Seit 2018 übt er bei der SBB abwechslungsweise einen zweiten Beruf aus. Nach zwei Monaten allein im Führerstand wechselt er für zwei Monate in die Mannschaft des Lösch- und Rettungszugs. Deren Aufgabe ist es, nach ausserordentlichen Vorkommnissen auf dem Netz möglichst schnell einzugreifen und den Betrieb wieder zum Laufen zu bringen. «Wir werden auch bei Personenunfällen aufgeboten. Das ist nicht immer leicht. Aber es ist hilfreich, dass wir immer mehrere vor Ort sind, so wird die emotionale Belastung besser verteilt.»
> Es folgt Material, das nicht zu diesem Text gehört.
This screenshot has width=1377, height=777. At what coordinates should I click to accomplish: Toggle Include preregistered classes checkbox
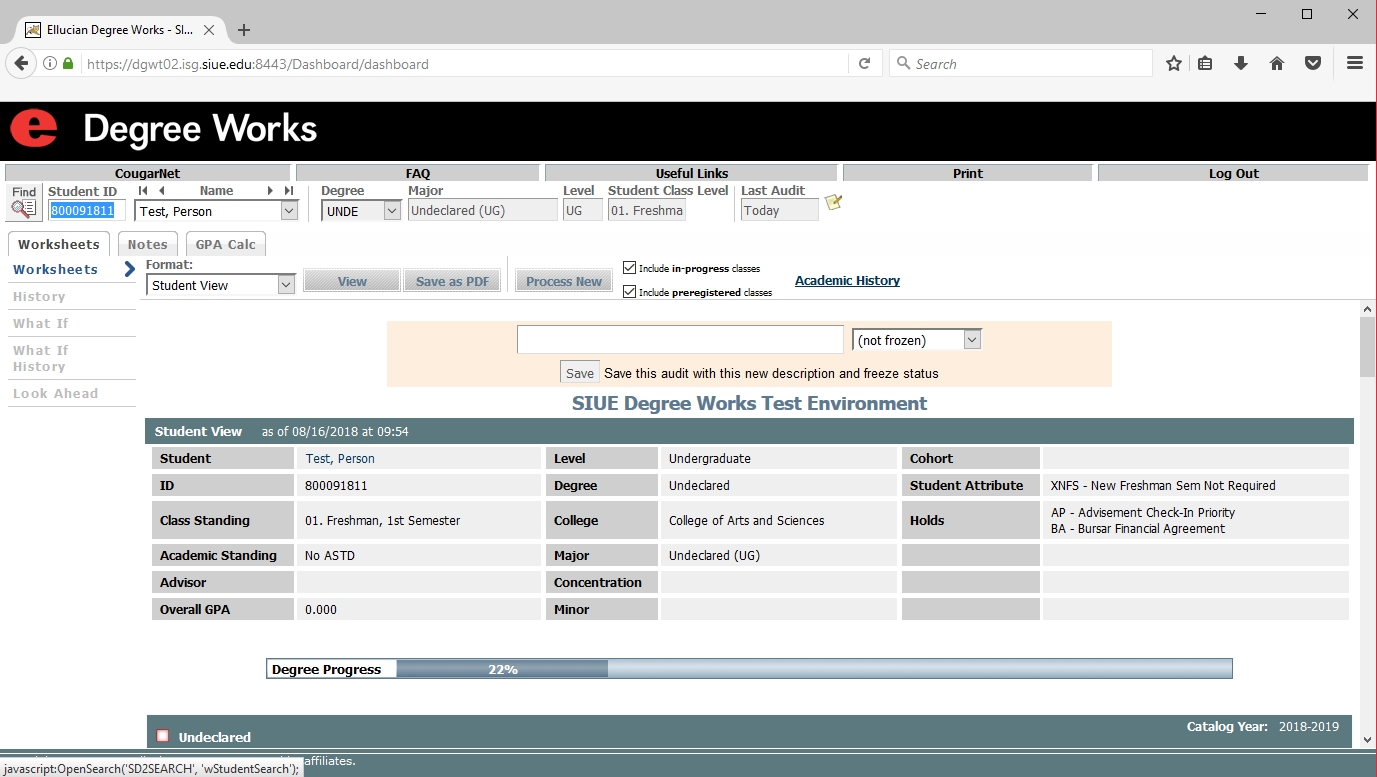tap(629, 292)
Solidarität und Unterstützung

«Mir entspricht das Prinzip von Hilfe und Solidarität. Die Einsätze bei vielen verschiedenen Zwischenfällen und die Arbeit mit viel Material sind sehr interessant. Aber ich wollte meine Arbeit beim Personenverkehr nicht aufgeben und auf meine Ausbildung und Erfahrung nicht verzichten. Ich schätze die Vielseitigkeit sehr. Wir sind jeweils zu fünft vor Ort. Die Stimmung ist gut, wir haben unser Lokal mit einem kleinen Fitnessraum. Innert fünf Minuten müssen wir startbereit sein. In dieser Zeit müssen wir uns ausrüsten und aufwachen, den Zug bereitstellen und abfahren. Wir wissen nicht, was uns erwartet, aber das macht den Beruf auch interessant.»

Zur ersten Begegnung mit dem SEV kam es an einem Informationstag der Gewerkschaften während der Ausbildung. «Das Thema Solidarität hat mich immer angesprochen. Der Grundsatz, dass man seine Anliegen besser vertreten und die Arbeitsbedingungen optimieren kann, wenn man organisiert ist, ist offensichtlich. Das ist auch eine Frage des gesunden Menschenverstands! Wenn die Arbeitsbedingungen besser sind, werden auch mehr Leute unsere Berufe wählen.»

Als Anhänger des Service public bekämpft Sélim die Bahnliberalisierung in Europa und die Idee der Rentabilität der Linien: «Ist es gerechtfertigt, dieses fein gewobene europäische Bahnnetz auseinanderzureissen, um eine neoliberale Rentabilität zu erreichen, ohne sich um die Dienstleistungen zu kümmern?», fragt er sich.

Es erstaunt nicht, dass sich Selim mit diesen klaren Vorstellungen seit einem Jahr im Vorstand des LPV Biel engagiert, auch mit dem Ziel der Erneuerung. «Selber dafür einstehen ist auch ein Zeichen der Dankbarkeit für alles, was die Gewerkschaft in der Vergangenheit geleistet hat, wovon wir heute profitieren.» Er findet sich selber wieder in dieser Geschichte der Bahn, mit dem Mut und der Abenteuerlust, und er ist stolz, als Eisenbahner ein Teil davon zu sein.

Sélim nimmt sich auch Zeit zum Lesen, zum Velofahren und zum Musizieren. Und weil er zum Glück auch einen Garten hat, kann er zwischen zwei Spatenstichen über die Rolle nachdenken, die die Bahnen in der Zeit des Klimanotstands zu spielen haben.